Last week Grace and Whit weren’t in any camps, because of the 4th of July and our plan to spend the second half of the week with my sister and family (just back from Jerusalem) at my parents’ house on the ocean. So we had a couple of unscheduled days to play with. One morning we went, early, to Walden Pond. That raw March morning when the three of us walked around the pond was almost a year and a half ago. It is a day that they both still refer to. It’s funny how that decision, made on a whim, to seek out the quiet of Walden and to trust that my children would respond to its calm yielded one of our most enduring recollections. A reminder that for me at least it is hard to predict which moments will crystallize into cherished memories, turned over in our minds like touchstones in our pockets, worn smooth with caressing.
We woke to a clear blue early July morning and headed immediately west, hoping to beat the crowds that I know swarm Walden Pond on warm days. Arriving just before 8, we were almost alone. The children immediately walked into the water, marveling at how clear it was, and how warm. All three of us ducked under the first line and swam out, noticing that the water quickly grew darker, debating why this was. It got deep quickly, Grace noticed. And it did. After a bit of a swim we turned around and returned to where they could stand.
Then they played in the shallows chasing schools of almost translucent yellow fish. Their laughter rang in the quiet air.
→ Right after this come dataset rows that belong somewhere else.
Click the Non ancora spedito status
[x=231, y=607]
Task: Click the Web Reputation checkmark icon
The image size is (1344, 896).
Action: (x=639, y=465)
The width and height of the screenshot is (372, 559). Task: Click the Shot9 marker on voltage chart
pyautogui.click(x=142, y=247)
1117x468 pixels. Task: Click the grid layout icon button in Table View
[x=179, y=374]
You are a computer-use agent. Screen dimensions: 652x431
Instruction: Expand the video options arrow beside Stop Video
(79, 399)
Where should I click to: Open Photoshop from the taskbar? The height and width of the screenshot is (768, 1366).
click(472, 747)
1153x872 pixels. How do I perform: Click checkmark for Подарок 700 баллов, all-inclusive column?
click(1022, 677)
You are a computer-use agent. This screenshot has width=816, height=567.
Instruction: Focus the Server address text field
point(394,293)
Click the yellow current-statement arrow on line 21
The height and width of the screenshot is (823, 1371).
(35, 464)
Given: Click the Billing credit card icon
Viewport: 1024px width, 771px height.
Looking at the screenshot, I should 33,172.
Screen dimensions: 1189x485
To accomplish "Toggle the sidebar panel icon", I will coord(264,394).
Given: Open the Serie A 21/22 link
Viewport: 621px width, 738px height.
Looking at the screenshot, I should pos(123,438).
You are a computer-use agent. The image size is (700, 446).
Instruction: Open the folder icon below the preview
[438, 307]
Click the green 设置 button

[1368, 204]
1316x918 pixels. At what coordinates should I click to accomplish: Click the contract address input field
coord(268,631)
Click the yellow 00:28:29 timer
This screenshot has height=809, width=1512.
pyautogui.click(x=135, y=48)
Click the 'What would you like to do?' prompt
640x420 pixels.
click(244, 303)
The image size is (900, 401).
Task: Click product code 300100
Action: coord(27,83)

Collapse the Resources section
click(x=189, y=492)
I hung back and watched them, hearing Thoreau in my head. I almost called the children over to quote the famous lines, to make sure they understood the importance of the place we stood. And then I caught myself. I didn’t need to point it out to them. They knew. They know.
I went to the woods because I wished to live deliberately, to front only the essential facts of life, and see if I could not learn what it had to teach, and not, when I came to die, discover that I had not lived.